A great deal of evidence supports the concept that plasma erythropoietin levels (pEPO) in mammals are related to the O2 supply to tissues relative to their O2 needs. Current evidence also suggests that a modulatory action on O2-dependent EPO secretion is exerted by the erythroid progenitor/precursor cell populations in the erythropoietic organs through a negative feedback system. In this sense, enhanced EPO response to acute hypoxemia has been observed in our laboratory in mice with either pharmacological or post-hypoxic depression of erythropoiesis. The aim of the present investigation was to estimate hypoxia-stimulated EPO production in mice with hyperoxia-depressed red cell production. Female CF#1 mice aged 70d were divided in control (C) and experimental (E) groups. The former was maintained in plastic cages in a normal environments, while the latter was placed in an environment of 60%O2-40%N2. in an 85 dm3-atmosphere chamber with an air flow of 1 L/min. Carbon dioxide was removed from the chamber by washout and absorption with calcium hydroxide. Erythropoiesis was evaluated in 10 C and E mice by iron kinetics performed 3 h after i.v. injection of a tracer dose of 59Fe. The fraction of iron going to erythroid tissue (Hogdson test) was 65.7 % (p<0.0001) lower in E than in C mice, showing the erythropoiesis-lowering effect of hyperoxia after a 72-hour exposure.
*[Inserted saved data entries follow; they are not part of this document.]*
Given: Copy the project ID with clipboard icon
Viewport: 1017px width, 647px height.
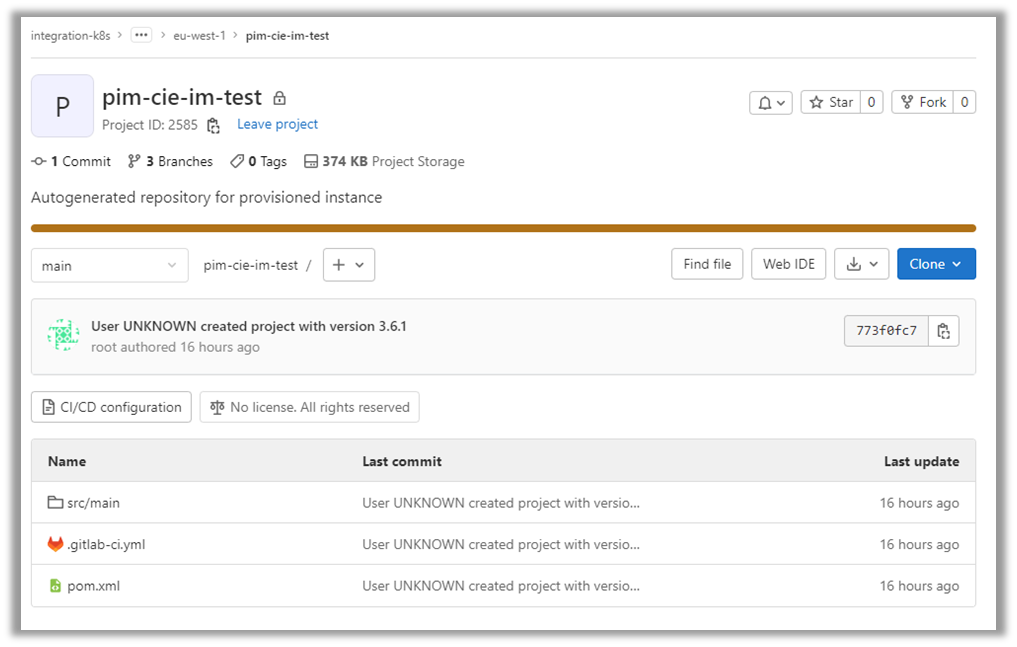Looking at the screenshot, I should coord(213,125).
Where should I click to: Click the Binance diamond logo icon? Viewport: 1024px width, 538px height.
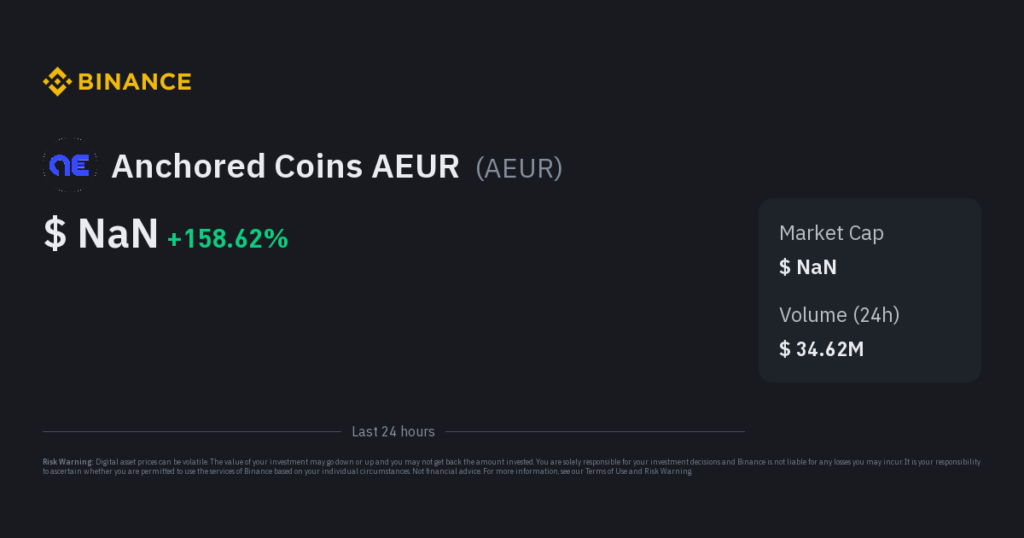56,82
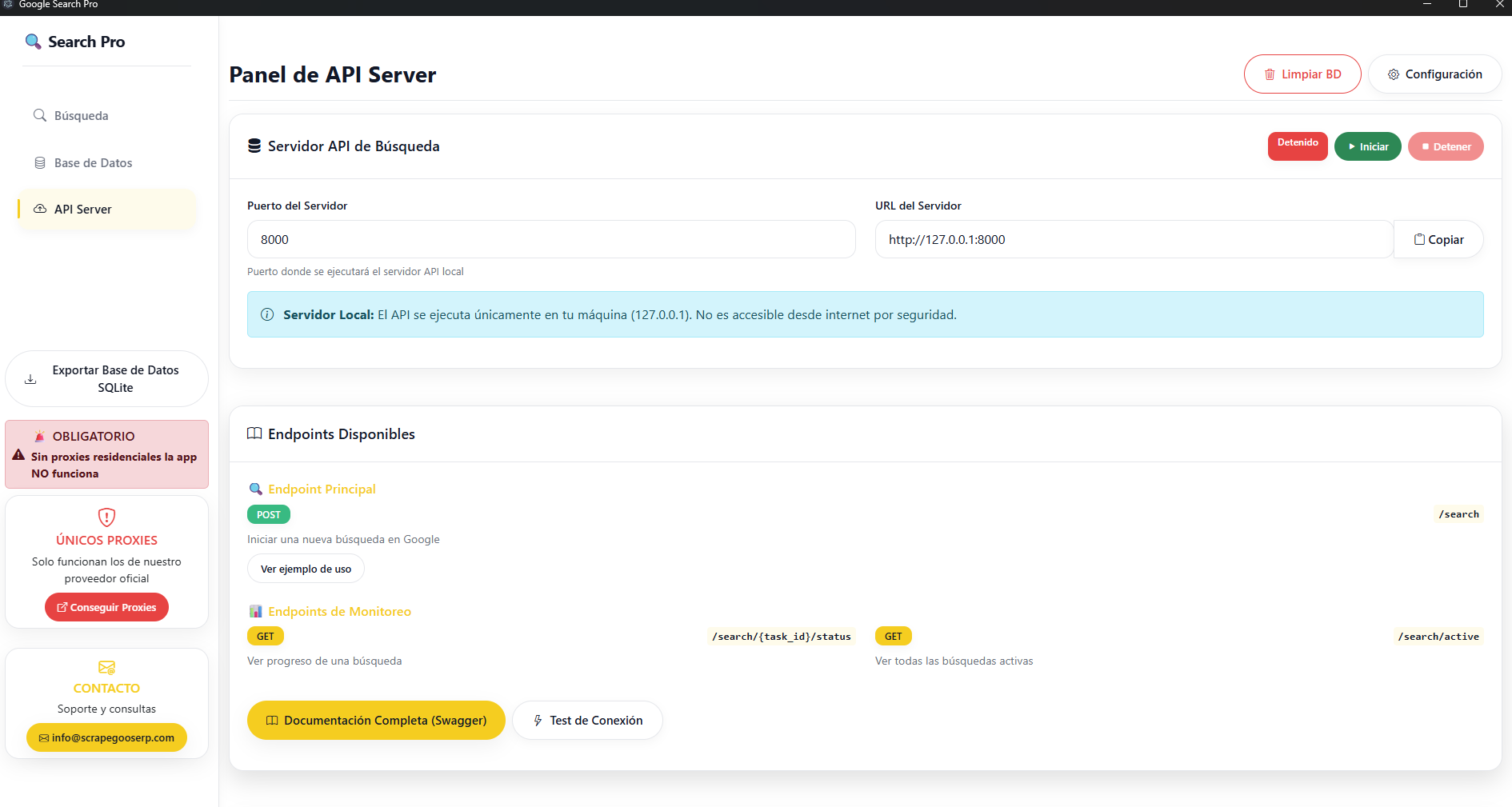The width and height of the screenshot is (1512, 807).
Task: Open Configuración settings
Action: tap(1434, 74)
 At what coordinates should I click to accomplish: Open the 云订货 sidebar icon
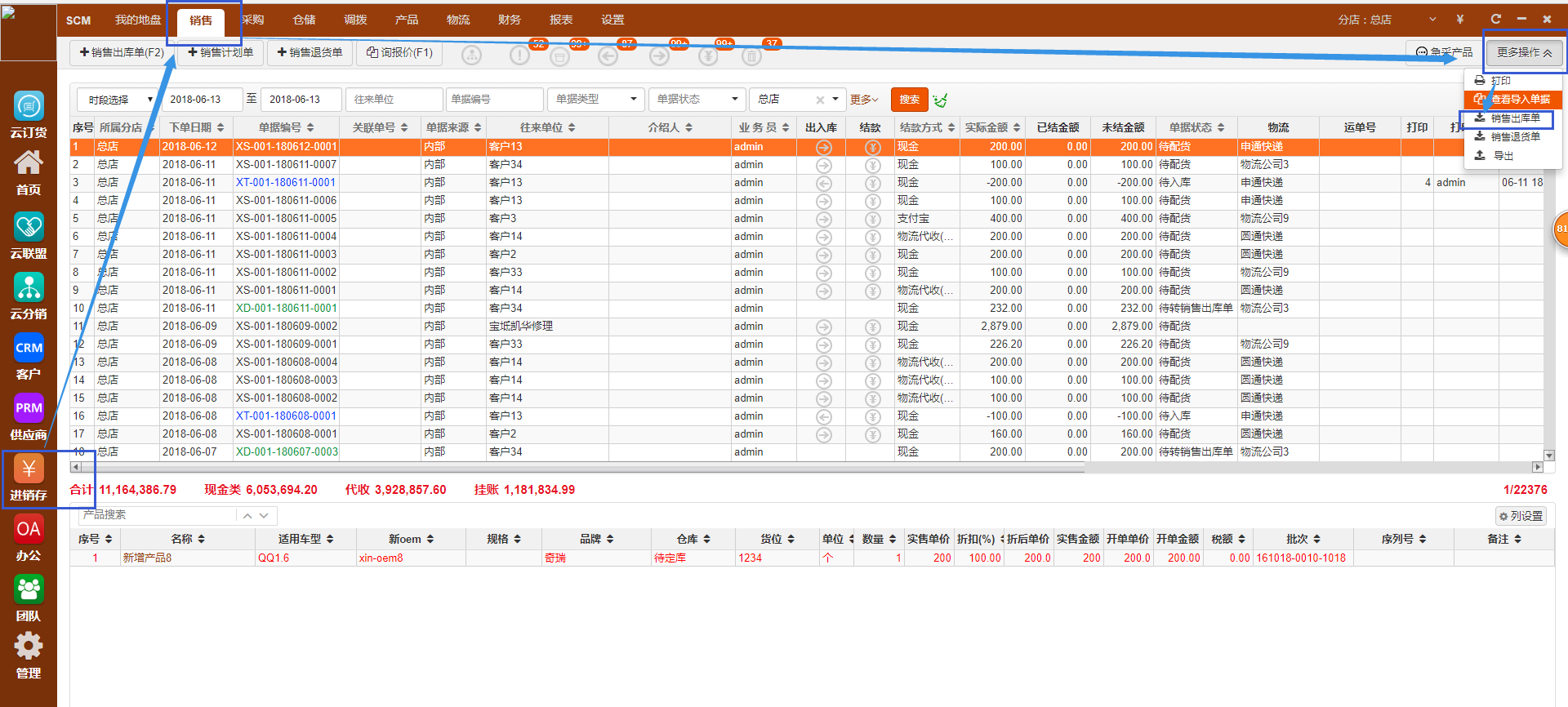[29, 107]
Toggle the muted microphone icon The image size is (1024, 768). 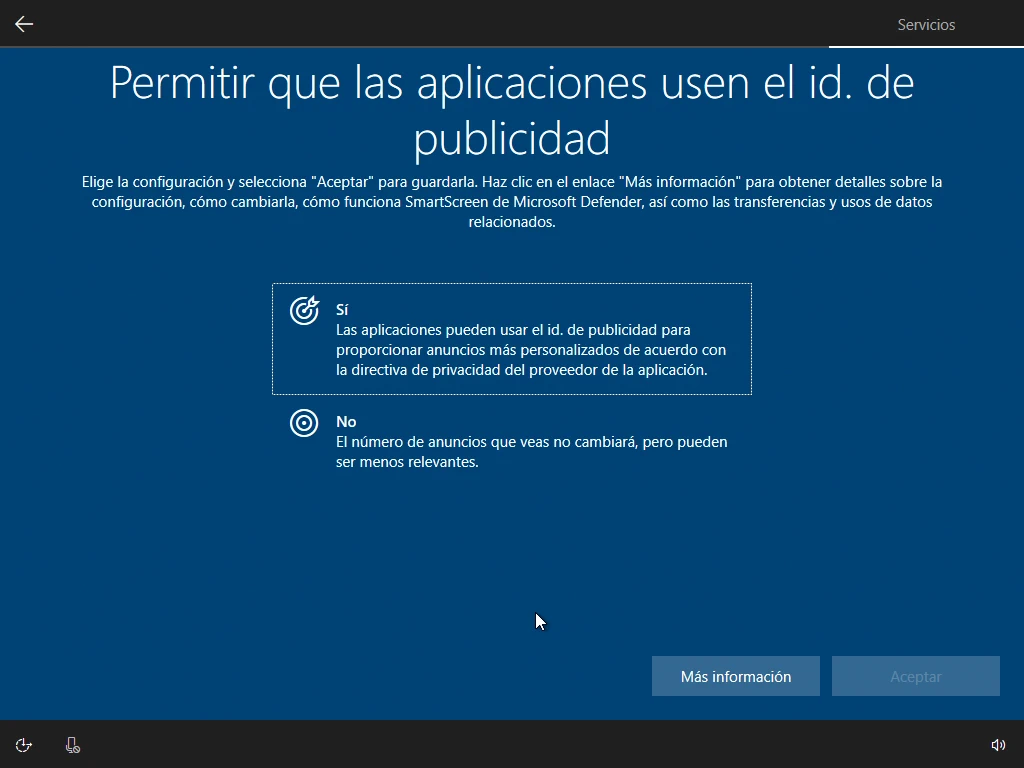72,744
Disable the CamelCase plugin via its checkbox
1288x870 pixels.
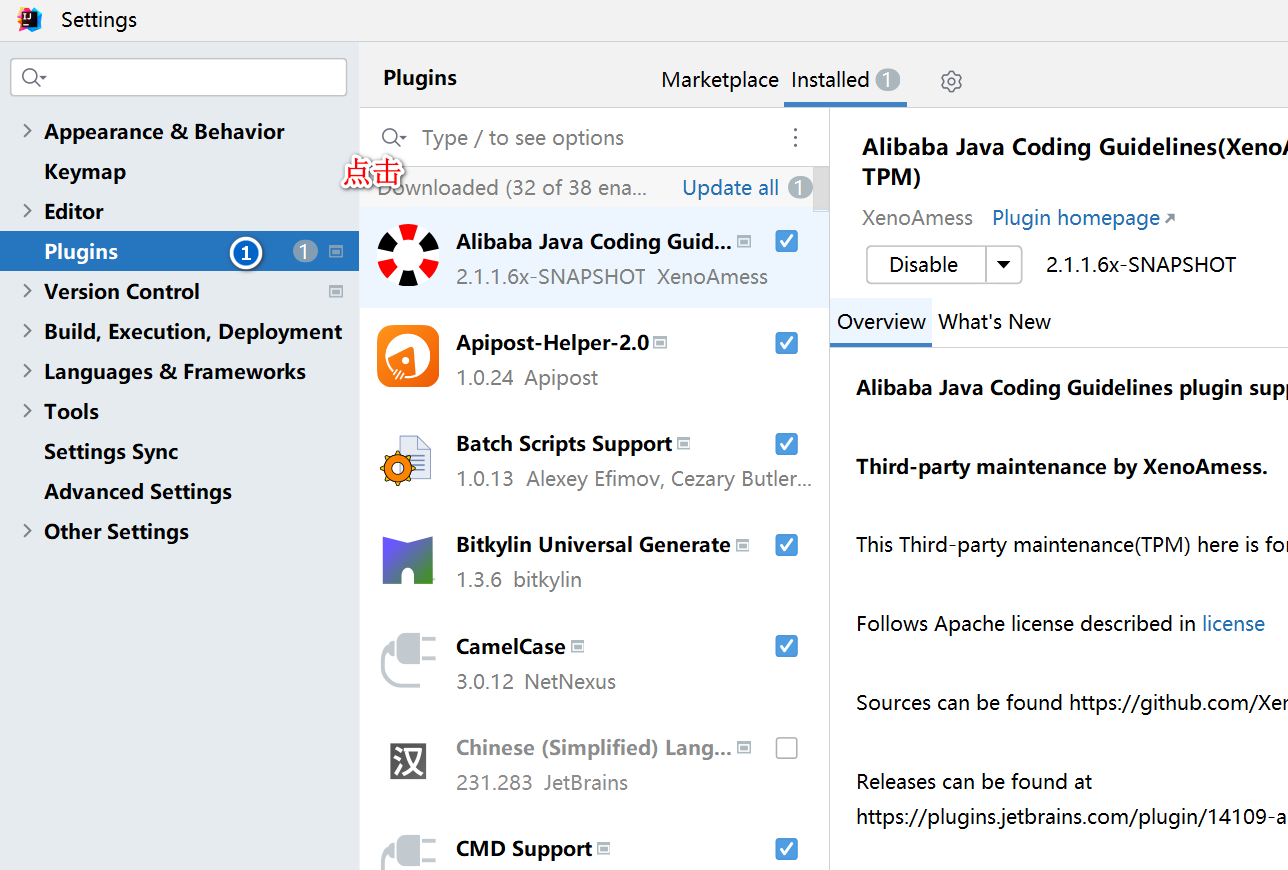[787, 646]
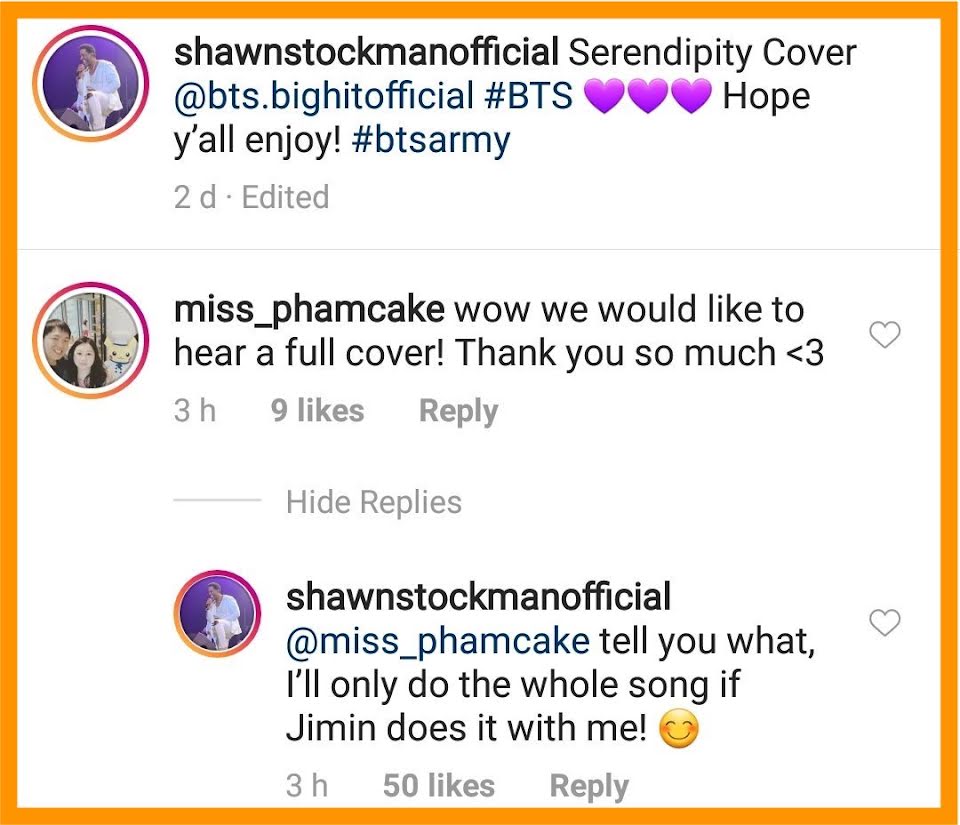Open the #btsarmy hashtag

coord(431,140)
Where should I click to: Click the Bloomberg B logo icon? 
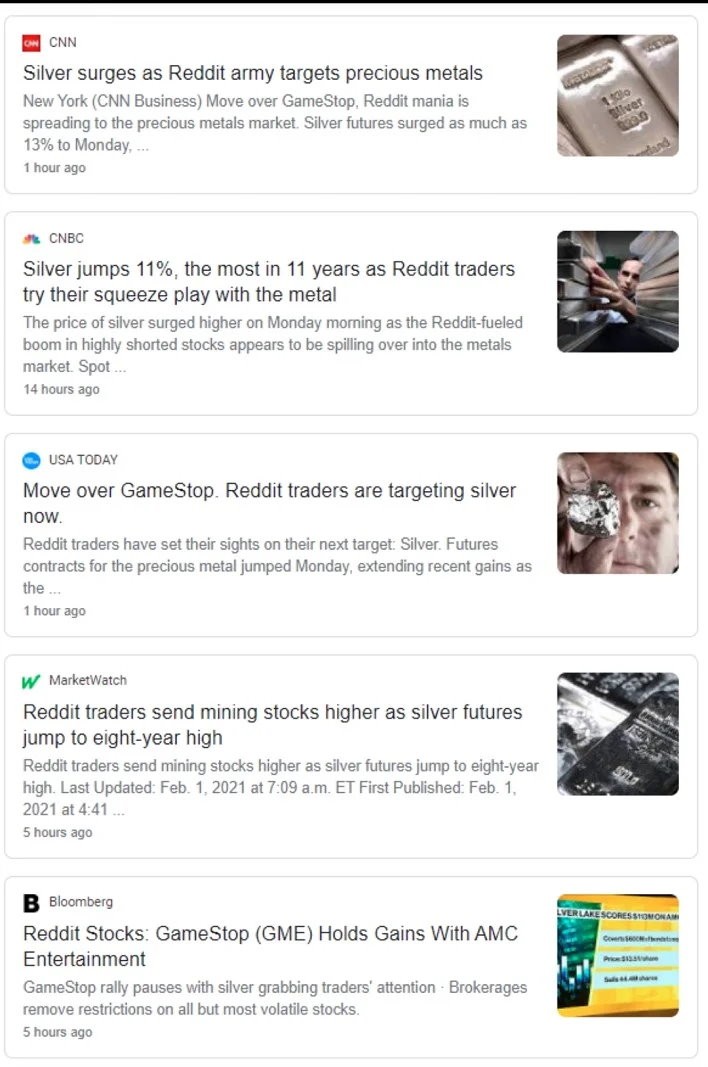tap(31, 902)
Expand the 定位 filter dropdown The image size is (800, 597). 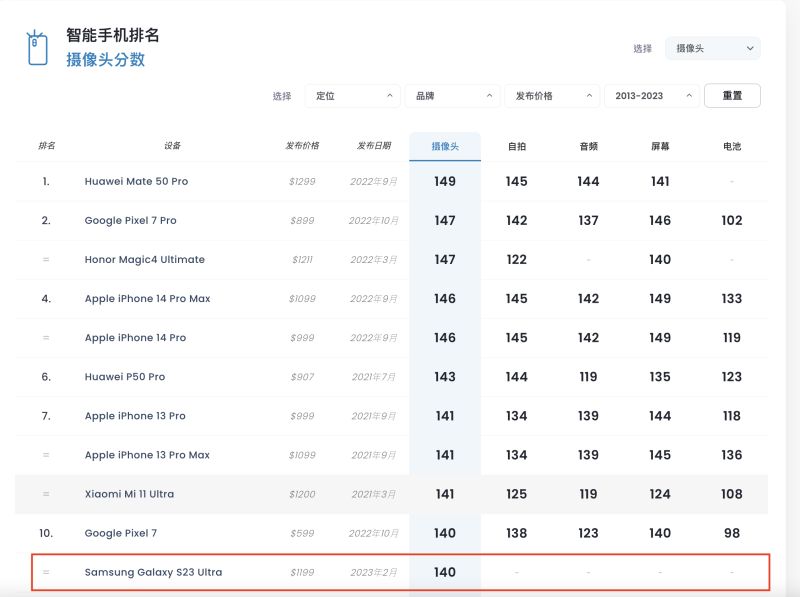(351, 96)

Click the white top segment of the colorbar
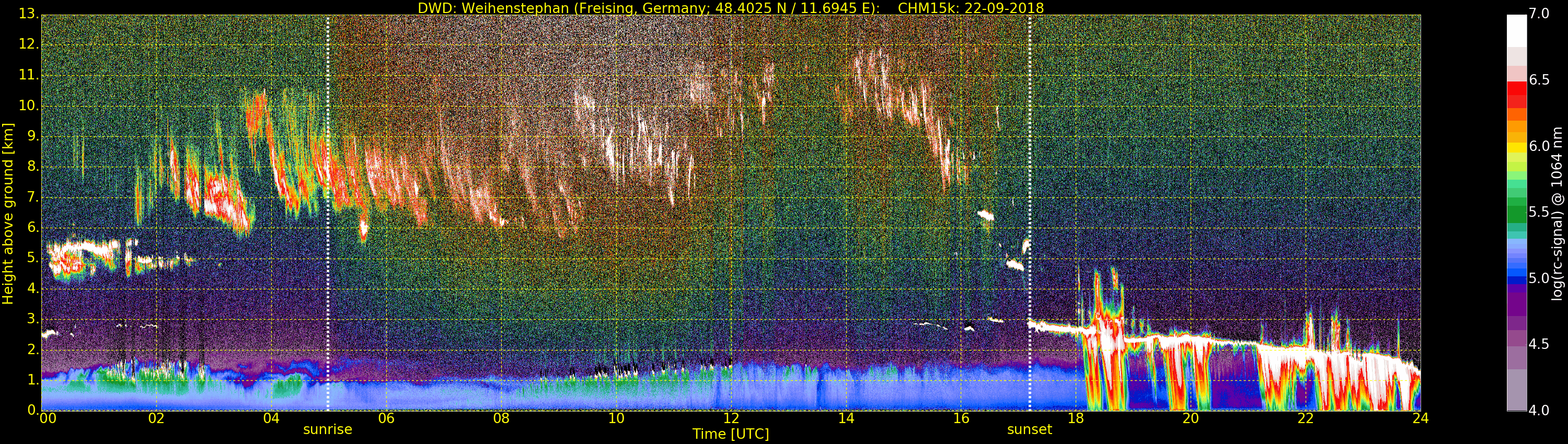pos(1516,30)
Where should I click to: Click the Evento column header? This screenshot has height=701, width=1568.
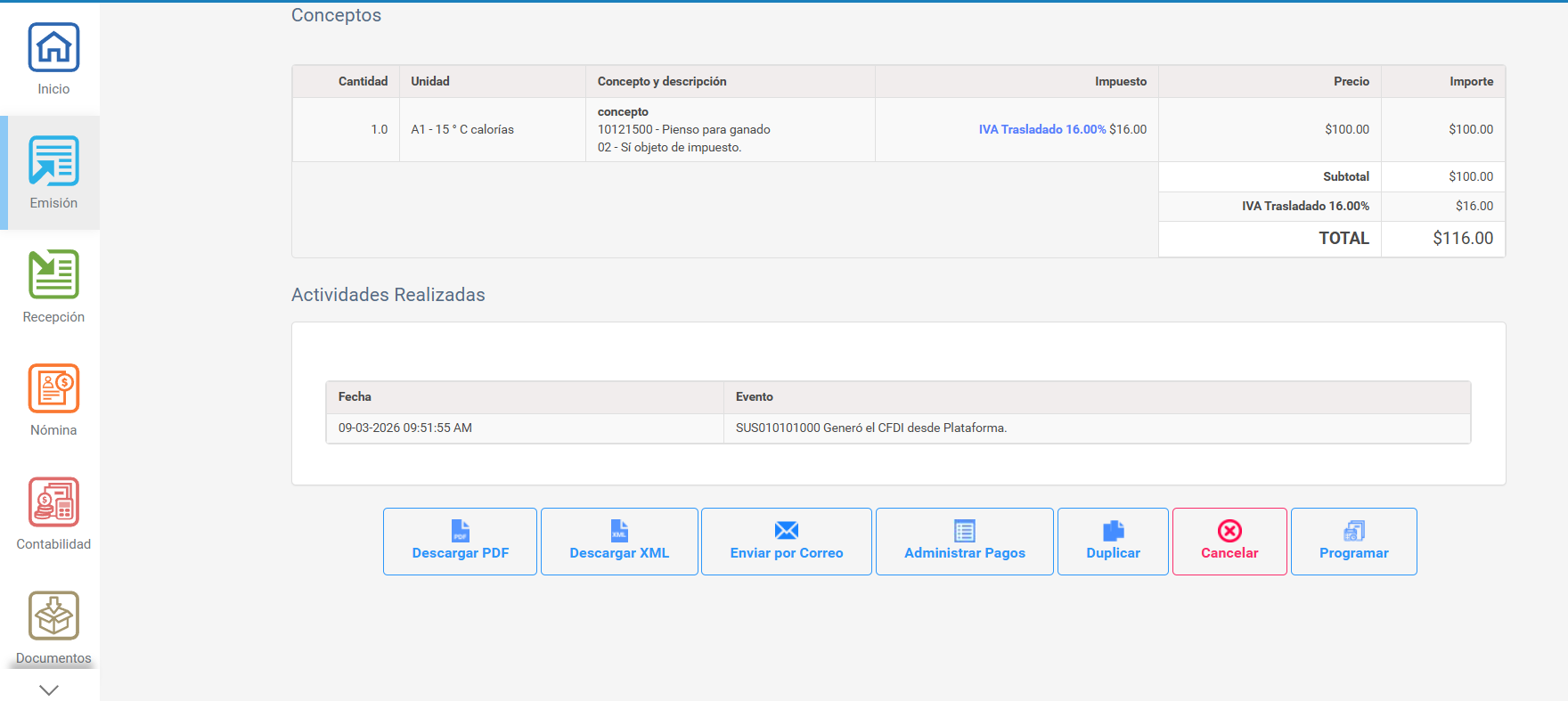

Hematocrit values were similar in both groups. O2-dependent EPO production was derived from pEPO (ELISA, Medac Diagnostika, Germany) changes after a 4-hour exposure to 506 mb in a decompression chamber. Plasma EPO was 173.2 % higher (p<0.05) in E than in C mice. Data support the concept that the rate of erythropoiesis modulates O2-dependent EPO secretion.